Congress established the gift-giving program in 1961 so that the Treasury could accept $20 million from a wealthy Texan named Susan Vaughn Clayton, who dedicated the money “to my beloved country” when she died in 1960, according to her granddaughter, Burdine Clayton Johnson. The Claytons had plenty to be grateful for: They had made a fortune in the cotton trading business, and Susan’s husband, Will, helped craft the U.S. policy of aiding Europe after World War II when he served at the State Department.

Thirty years later, the gift inspired Lucile McConnell, a tax attorney working in the District, to start the Fund to End the Deficit, a grass-roots organization devoted to encouraging Americans to contribute their spare pennies to pay down the national debt — then a mere $3 trillion, plus change.

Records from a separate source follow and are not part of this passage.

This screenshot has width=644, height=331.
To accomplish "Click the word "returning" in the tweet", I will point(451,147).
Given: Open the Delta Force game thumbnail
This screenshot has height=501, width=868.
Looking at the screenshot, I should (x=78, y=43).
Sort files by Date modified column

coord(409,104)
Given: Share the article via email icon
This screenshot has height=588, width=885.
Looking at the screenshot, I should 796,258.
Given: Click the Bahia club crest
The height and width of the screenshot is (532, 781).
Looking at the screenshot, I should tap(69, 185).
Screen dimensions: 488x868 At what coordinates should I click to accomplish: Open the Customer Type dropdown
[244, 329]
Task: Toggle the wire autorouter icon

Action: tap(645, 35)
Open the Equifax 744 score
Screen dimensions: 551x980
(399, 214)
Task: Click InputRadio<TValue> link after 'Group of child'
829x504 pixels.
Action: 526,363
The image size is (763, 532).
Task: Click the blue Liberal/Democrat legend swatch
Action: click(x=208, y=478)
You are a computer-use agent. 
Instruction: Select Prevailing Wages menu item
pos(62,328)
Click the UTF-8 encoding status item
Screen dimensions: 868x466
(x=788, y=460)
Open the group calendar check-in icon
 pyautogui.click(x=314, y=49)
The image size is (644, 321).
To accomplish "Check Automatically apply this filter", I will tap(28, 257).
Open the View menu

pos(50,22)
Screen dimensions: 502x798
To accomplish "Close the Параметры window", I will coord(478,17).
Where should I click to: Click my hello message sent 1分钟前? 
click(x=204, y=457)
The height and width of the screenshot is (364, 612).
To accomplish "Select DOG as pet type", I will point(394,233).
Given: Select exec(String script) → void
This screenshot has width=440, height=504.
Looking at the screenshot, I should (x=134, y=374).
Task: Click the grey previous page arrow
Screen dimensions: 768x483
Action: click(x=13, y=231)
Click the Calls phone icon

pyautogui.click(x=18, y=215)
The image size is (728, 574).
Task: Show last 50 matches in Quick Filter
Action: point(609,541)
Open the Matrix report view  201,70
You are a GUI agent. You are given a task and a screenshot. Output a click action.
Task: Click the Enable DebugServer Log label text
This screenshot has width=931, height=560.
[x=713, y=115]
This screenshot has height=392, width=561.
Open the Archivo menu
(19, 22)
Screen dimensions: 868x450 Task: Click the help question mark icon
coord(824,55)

McConnell went to schools and held fundraisers, concerts, news conferences and award banquets to try to get Americans to contribute to the cause, eventually raising $8,000 before disbanding the fund in 1999.

With the national debt now nearly five times what it was then, McConnell recently took the organization’s mascot, a giant penny costume dubbed Mr. Penny, out of her Randallstown, Md., home. She will soon restart her crusade.

When McConnell learned that her pennies did not go directly to repaying the debt, she said she was saddened. But she still believes that the PO box, and the generosity it has inspired, is the best way to help tackle the country’s debt.

“It gives me the right to be a citizen and not a mere consumer,” McConnell said.